(Element lookup records)
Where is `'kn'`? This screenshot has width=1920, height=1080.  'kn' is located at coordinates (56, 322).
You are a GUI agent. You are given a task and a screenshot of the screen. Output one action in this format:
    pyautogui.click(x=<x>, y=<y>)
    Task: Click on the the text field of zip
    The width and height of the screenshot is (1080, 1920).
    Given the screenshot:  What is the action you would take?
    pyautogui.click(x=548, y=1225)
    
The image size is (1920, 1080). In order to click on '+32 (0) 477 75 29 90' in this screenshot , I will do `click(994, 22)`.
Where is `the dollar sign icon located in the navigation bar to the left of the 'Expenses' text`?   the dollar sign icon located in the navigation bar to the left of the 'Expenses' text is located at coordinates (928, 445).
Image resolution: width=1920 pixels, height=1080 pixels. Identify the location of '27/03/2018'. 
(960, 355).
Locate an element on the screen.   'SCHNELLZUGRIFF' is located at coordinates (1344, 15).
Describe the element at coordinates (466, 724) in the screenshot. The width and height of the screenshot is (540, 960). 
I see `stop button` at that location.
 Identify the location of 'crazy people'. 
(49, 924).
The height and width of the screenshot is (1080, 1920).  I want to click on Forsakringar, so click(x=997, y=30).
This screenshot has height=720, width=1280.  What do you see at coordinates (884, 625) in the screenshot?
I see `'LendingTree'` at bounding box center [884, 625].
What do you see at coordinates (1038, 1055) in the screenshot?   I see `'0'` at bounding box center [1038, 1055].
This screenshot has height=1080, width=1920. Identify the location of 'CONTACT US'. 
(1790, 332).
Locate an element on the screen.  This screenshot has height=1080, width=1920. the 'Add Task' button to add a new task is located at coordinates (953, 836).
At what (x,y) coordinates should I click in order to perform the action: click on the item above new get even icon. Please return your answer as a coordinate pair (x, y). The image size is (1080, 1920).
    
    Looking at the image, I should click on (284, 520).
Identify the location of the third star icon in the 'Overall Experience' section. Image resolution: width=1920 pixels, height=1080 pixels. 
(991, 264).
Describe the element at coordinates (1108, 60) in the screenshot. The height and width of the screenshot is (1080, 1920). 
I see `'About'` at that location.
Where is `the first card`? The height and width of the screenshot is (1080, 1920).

• _Exercise description_: Return all of the records above verbatim, reproducing every line without any change.

• _Worked solution_:
Where is `'kn'`? This screenshot has width=1920, height=1080.  'kn' is located at coordinates (56, 322).
You are a GUI agent. You are given a task and a screenshot of the screen. Output one action in this format:
    pyautogui.click(x=<x>, y=<y>)
    Task: Click on the the text field of zip
    The width and height of the screenshot is (1080, 1920).
    Given the screenshot:  What is the action you would take?
    pyautogui.click(x=548, y=1225)
    
The image size is (1920, 1080). In order to click on '+32 (0) 477 75 29 90' in this screenshot , I will do `click(994, 22)`.
Where is `the dollar sign icon located in the navigation bar to the left of the 'Expenses' text`?   the dollar sign icon located in the navigation bar to the left of the 'Expenses' text is located at coordinates (928, 445).
Image resolution: width=1920 pixels, height=1080 pixels. Identify the location of '27/03/2018'. 
(960, 355).
Locate an element on the screen.   'SCHNELLZUGRIFF' is located at coordinates (1344, 15).
Describe the element at coordinates (466, 724) in the screenshot. The width and height of the screenshot is (540, 960). 
I see `stop button` at that location.
 Identify the location of 'crazy people'. 
(49, 924).
The height and width of the screenshot is (1080, 1920).  I want to click on Forsakringar, so click(x=997, y=30).
This screenshot has height=720, width=1280.  What do you see at coordinates (884, 625) in the screenshot?
I see `'LendingTree'` at bounding box center [884, 625].
What do you see at coordinates (1038, 1055) in the screenshot?   I see `'0'` at bounding box center [1038, 1055].
This screenshot has height=1080, width=1920. Identify the location of 'CONTACT US'. 
(1790, 332).
Locate an element on the screen.  This screenshot has height=1080, width=1920. the 'Add Task' button to add a new task is located at coordinates (953, 836).
At what (x,y) coordinates should I click in order to perform the action: click on the item above new get even icon. Please return your answer as a coordinate pair (x, y). The image size is (1080, 1920).
    
    Looking at the image, I should click on (284, 520).
Identify the location of the third star icon in the 'Overall Experience' section. Image resolution: width=1920 pixels, height=1080 pixels. 
(991, 264).
Describe the element at coordinates (1108, 60) in the screenshot. The height and width of the screenshot is (1080, 1920). 
I see `'About'` at that location.
Where is `the first card`? The height and width of the screenshot is (1080, 1920).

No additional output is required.